Arabic transcription(s)
- • Arabic: زبيدات
- az-Zubaidat Location of az-Zubaidat within Palestine
- Coordinates: 32°10′24″N 35°31′47″E﻿ / ﻿32.17333°N 35.52972°E
- Palestine grid: 199/175
- State: State of Palestine
- Governorate: Jericho

Government
- • Type: Village council

Population (2017)
- • Total: 1,679

= Az-Zubaidat =

az-Zubaidat (زبيدات) is a Palestinian village in the Jericho Governorate in the eastern West Bank situated in the Jordan Valley, located 27 kilometers north of Jericho. According to the Palestinian Central Bureau of Statistics, az-Zubaidat had a population of over 1,679 inhabitants in 2017.

==Location==
Az Zubeidat is located 35.4 km (horizontally) north of Jericho. It is bordered by the Jordan River to the east, Marj Na'ja to the north, Tubas to the west, and Marj al Ghazal to the south.

==History==
In the wake of the 1948 Arab–Israeli War, and after the 1949 Armistice Agreements, az-Zubaidat came under Jordanian rule. It was annexed by Jordan in 1950.

Since the Six-Day War in 1967, az-Zubaidat has been under Israeli occupation.

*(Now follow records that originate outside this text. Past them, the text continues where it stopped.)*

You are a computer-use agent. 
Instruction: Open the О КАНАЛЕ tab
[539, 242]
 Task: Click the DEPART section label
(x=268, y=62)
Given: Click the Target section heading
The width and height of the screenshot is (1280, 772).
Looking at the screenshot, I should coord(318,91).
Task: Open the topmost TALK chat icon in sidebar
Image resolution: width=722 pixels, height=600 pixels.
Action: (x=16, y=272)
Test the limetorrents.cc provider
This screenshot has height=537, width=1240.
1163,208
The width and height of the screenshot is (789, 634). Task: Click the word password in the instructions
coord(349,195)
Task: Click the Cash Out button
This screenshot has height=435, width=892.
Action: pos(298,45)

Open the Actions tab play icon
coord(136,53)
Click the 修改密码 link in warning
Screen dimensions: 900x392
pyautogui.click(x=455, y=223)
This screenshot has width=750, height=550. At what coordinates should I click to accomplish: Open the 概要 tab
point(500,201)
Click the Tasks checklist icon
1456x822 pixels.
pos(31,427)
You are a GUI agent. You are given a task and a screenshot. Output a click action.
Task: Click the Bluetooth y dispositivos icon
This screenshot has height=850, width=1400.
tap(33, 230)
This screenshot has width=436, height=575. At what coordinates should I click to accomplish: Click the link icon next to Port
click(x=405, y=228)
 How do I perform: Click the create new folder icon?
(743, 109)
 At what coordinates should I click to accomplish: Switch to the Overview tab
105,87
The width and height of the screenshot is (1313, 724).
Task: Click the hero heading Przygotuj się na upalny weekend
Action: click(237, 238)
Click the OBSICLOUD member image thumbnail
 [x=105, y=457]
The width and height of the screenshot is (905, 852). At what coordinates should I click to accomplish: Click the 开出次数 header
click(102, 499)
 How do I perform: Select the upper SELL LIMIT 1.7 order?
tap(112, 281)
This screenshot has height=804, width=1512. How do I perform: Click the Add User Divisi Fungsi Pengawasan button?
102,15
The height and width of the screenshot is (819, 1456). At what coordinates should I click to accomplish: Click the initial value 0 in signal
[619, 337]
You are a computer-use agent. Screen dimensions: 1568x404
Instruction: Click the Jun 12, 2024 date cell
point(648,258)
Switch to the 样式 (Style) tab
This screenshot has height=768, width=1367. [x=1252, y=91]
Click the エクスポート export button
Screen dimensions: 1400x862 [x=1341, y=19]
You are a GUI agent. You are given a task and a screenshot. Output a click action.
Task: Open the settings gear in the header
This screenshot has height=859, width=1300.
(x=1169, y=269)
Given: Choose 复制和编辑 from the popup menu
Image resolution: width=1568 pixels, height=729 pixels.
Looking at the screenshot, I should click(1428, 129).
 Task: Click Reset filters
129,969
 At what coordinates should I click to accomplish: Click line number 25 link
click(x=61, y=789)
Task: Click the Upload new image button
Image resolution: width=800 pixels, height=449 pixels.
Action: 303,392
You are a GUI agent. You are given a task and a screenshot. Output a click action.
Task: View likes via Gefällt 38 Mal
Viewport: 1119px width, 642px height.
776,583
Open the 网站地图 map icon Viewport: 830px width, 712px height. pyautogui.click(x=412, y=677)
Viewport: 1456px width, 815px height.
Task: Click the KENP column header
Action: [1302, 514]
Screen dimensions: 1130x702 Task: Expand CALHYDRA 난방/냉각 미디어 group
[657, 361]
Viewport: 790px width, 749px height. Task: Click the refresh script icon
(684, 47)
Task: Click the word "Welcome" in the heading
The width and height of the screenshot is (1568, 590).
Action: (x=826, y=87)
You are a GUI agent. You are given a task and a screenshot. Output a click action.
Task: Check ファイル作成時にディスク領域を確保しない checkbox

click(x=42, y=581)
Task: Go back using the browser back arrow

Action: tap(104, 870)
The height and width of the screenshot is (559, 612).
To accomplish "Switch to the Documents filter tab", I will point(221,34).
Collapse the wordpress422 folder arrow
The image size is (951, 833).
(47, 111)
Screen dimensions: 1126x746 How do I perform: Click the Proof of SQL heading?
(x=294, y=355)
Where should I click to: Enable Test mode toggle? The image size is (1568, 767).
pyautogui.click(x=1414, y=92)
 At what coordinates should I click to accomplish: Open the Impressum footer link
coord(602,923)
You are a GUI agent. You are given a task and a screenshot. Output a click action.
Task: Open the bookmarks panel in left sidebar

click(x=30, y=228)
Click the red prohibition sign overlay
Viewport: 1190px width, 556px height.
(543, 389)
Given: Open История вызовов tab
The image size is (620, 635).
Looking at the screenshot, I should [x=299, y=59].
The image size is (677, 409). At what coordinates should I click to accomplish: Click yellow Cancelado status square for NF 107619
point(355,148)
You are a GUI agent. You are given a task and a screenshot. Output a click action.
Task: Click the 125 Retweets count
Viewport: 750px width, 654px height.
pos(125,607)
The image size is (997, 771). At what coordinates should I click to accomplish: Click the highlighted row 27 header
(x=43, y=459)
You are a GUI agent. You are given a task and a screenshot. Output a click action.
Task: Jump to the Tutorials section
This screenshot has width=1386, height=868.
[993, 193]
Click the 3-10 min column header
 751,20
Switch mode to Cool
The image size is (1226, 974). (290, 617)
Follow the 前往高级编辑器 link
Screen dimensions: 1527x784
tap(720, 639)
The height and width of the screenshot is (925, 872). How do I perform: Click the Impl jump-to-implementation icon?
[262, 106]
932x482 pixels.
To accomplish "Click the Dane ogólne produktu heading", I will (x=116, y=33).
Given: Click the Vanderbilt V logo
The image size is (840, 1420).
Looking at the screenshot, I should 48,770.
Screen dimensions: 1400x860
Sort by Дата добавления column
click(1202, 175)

In 1970, Israel confiscated land from az-Zubaidat in order to construct the settlement of Argaman.

After the 1995 accords, 1% of the az-Zubaidat's land was classified as Area A, the remaining 99% as Area C.

In 1997, refugees constituted 96% of the population. The primary health care facilities for the village are designated by the Ministry of Health as level 2. In January 2010 Robert Fisk reported that the EU-funded installation of a wast-water system was stopped by the Israelis, as part of what he called "ethnic cleansing via bureaucracy".